:: WHAT IS REQUIRED ::
Go through the entries below and copy each line that holds the word "Event".

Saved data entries
=== Section Start ===
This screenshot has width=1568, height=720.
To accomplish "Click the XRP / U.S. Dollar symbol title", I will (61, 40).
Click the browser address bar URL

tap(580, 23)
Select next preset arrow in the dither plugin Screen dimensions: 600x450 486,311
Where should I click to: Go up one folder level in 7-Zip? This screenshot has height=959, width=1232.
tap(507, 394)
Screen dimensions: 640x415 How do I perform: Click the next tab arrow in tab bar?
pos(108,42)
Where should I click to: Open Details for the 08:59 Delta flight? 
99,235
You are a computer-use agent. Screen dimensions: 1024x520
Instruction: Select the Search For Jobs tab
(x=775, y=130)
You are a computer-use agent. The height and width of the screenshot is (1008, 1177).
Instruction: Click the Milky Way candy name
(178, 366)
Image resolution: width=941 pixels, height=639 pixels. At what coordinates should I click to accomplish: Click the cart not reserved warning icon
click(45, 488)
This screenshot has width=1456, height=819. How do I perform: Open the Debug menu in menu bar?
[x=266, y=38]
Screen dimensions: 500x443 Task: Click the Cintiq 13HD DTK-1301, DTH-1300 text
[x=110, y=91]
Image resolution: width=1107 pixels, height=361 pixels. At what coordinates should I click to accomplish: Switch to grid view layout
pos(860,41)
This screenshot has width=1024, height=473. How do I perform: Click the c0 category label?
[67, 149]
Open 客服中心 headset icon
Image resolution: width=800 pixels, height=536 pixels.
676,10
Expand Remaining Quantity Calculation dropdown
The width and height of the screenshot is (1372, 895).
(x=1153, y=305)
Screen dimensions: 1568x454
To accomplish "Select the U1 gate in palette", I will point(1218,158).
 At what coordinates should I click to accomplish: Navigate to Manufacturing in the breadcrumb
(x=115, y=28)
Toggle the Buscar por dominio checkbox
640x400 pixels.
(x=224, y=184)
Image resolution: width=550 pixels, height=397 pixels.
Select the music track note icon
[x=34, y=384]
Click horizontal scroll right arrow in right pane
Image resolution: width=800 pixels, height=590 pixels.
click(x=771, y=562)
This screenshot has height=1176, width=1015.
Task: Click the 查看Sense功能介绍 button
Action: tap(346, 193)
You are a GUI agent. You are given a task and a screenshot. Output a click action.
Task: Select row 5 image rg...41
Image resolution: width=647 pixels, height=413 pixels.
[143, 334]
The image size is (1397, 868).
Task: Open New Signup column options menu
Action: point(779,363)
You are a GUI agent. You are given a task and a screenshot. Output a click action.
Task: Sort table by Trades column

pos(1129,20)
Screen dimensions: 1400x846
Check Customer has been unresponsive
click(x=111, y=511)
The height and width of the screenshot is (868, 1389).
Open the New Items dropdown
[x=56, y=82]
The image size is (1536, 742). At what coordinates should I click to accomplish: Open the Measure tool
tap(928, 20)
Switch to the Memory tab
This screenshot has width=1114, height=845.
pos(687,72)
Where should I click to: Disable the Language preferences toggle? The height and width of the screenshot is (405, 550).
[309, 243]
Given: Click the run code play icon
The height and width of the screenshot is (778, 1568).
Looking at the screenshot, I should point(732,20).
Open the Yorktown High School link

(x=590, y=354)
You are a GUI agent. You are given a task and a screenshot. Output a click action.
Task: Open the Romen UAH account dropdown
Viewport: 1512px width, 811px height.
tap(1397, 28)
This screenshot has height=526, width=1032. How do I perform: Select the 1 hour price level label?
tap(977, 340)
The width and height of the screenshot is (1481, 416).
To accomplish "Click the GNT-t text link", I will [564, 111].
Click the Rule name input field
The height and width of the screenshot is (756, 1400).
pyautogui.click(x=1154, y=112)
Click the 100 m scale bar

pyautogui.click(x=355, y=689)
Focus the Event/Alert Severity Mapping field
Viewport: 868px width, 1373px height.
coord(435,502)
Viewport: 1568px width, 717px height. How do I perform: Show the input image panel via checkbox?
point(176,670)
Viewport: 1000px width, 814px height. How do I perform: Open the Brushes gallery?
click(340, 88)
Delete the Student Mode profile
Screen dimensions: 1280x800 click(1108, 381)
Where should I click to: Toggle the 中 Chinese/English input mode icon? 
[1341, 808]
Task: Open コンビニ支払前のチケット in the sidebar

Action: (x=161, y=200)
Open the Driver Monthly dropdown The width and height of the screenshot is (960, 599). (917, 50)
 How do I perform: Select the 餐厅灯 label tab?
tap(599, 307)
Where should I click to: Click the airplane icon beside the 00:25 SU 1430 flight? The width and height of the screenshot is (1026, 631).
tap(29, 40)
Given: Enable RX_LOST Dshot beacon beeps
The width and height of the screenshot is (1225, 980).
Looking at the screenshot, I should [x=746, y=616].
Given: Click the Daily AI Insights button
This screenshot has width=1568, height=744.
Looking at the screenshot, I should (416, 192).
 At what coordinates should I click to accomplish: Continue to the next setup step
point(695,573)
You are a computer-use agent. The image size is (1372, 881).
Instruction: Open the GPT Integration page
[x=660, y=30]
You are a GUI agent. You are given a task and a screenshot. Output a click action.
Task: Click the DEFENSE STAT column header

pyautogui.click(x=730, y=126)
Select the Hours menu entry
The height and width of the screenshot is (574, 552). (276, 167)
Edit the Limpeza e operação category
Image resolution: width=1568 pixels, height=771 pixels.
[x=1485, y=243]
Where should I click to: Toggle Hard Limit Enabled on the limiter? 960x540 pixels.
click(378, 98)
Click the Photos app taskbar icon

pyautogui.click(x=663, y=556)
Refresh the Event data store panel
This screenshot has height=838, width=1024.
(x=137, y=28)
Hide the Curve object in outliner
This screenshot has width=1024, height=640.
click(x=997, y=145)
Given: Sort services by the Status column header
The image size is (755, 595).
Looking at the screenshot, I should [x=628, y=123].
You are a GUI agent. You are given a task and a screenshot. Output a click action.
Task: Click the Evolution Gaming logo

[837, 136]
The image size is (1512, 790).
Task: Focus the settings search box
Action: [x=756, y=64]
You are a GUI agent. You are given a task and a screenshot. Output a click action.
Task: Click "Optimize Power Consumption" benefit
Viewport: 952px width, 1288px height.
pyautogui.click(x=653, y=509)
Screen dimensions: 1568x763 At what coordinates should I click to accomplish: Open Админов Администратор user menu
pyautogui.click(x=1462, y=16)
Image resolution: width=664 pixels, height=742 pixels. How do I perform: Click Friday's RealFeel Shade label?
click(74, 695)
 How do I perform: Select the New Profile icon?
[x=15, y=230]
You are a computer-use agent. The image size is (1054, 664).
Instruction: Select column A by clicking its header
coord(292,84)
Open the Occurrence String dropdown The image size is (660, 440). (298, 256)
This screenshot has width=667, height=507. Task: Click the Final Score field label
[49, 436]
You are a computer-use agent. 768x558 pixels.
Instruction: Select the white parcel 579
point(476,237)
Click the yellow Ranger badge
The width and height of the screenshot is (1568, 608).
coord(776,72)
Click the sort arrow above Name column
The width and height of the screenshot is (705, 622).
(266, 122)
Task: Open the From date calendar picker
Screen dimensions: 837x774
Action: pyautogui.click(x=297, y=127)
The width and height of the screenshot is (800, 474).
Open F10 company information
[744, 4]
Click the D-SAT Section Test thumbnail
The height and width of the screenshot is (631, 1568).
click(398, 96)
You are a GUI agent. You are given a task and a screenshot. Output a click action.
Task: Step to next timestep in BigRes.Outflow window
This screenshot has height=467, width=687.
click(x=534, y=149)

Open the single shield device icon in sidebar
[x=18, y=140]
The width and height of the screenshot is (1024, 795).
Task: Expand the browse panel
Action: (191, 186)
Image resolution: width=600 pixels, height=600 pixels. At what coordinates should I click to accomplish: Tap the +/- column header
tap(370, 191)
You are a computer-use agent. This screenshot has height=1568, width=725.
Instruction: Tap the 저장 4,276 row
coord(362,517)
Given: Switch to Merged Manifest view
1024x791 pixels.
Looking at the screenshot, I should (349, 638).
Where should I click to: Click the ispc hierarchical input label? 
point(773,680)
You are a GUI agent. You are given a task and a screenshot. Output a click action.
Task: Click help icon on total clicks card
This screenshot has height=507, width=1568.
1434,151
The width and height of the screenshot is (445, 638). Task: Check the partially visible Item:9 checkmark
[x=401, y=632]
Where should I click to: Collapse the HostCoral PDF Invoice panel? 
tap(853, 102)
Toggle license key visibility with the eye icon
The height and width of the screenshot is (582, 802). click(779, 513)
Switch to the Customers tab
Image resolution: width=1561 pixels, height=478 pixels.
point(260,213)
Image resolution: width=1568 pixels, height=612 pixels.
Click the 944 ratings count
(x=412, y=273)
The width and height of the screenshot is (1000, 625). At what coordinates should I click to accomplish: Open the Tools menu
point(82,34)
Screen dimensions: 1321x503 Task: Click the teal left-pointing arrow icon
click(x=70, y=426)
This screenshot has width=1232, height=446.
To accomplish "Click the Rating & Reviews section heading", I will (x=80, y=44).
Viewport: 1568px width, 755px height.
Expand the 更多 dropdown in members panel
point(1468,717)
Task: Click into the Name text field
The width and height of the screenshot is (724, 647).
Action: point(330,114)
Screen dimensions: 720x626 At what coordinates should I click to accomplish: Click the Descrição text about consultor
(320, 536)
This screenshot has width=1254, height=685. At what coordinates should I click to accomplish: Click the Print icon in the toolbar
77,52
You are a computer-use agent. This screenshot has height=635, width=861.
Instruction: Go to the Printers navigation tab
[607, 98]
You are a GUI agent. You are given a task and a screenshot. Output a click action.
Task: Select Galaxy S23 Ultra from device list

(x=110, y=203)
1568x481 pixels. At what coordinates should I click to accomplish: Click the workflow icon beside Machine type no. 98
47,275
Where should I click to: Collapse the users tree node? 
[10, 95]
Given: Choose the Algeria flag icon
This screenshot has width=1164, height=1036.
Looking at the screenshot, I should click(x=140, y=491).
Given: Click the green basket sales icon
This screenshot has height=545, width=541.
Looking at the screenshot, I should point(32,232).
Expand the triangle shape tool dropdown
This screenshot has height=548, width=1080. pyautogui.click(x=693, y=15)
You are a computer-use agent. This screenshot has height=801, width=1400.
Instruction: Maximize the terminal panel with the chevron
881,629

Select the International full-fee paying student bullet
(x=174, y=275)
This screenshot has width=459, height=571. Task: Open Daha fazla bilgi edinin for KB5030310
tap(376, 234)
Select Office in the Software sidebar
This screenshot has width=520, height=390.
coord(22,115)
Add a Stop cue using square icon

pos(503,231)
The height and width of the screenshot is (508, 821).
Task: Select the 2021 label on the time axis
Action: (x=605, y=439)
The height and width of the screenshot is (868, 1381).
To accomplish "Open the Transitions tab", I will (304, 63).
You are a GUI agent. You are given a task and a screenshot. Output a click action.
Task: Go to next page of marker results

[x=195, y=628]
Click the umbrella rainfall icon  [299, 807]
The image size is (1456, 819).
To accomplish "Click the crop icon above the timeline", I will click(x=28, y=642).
=== Section End ===
:: OUTPUT OF THE EXERCISE ::
Focus the Event/Alert Severity Mapping field
Refresh the Event data store panel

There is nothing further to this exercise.